Plus tard il les appela pour la seconde fois à vivre avec lui. Ce fut le jour où la foule se pressait sur, les pas de Jésus auprès du lac de Génésareth aussi appelé mer de Galilée ; le Sauveur entra dans la barque de Simon et d'André, et après une pêche extraordinaire, il appela Jacques et Jean qui étaient dans une autre barque. Ils le suivirent et revinrent ensuite chez eux.
Jésus les appela la troisième et dernière fois pour être ses disciples, lorsque se promenant sur le bord de cette même mer où ils se livraient à la pêche : « Venez, leur dit-il, et je vous ferai pêcheurs d'hommes. »

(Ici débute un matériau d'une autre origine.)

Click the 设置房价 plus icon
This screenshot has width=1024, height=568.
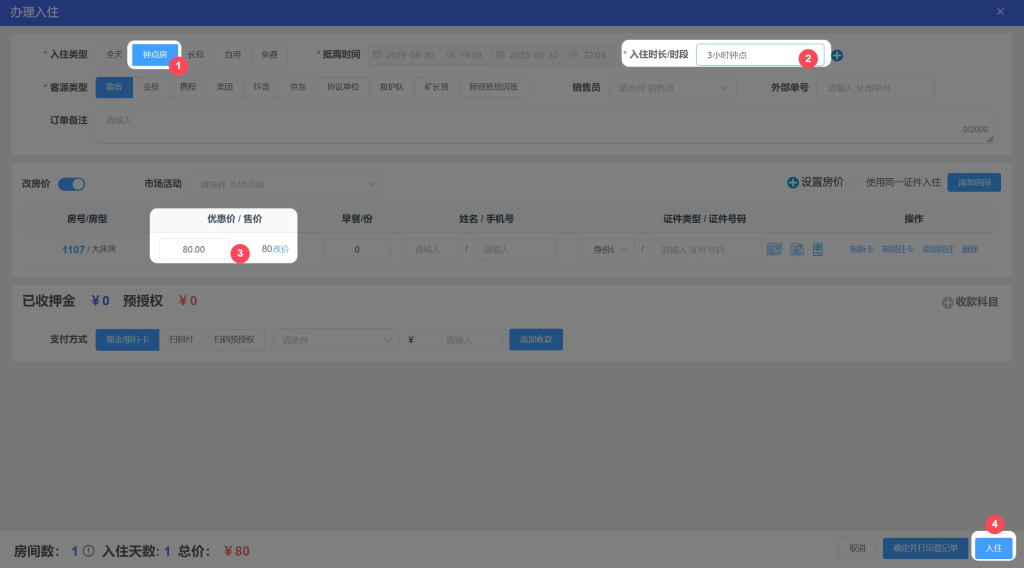click(x=792, y=183)
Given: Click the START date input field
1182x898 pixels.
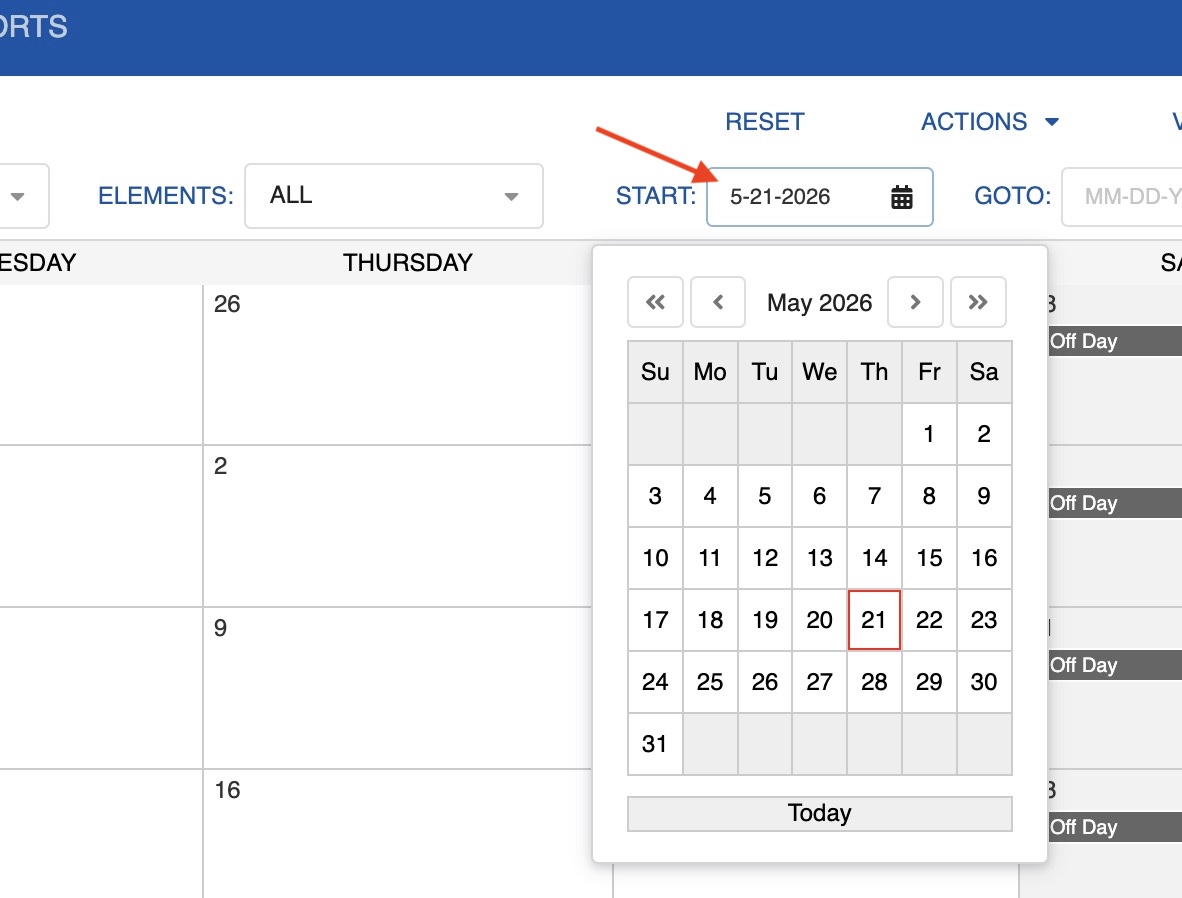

Ils quittèrent tout à l’instant pour le suivre toujours et ne plus retourner en leur maison. Toutefois il appela André et d'autres de ses disciples à l’apostolat, selon que le rapporte saint Marc (III) : « Il appela à lui ceux qu'il voulut lui-même et ils vinrent à lui au nombre , de douze. »
Après l’ascension du Seigneur, et la séparation des Apôtres, André prêcha en Scythie et Mathieu en Myrmidonie *.
* L'Ethiopie. Nicéphore appelle la ville Myrmenen, lib. I, c. XLI, il ajoute que c'était le pays des anthropophages.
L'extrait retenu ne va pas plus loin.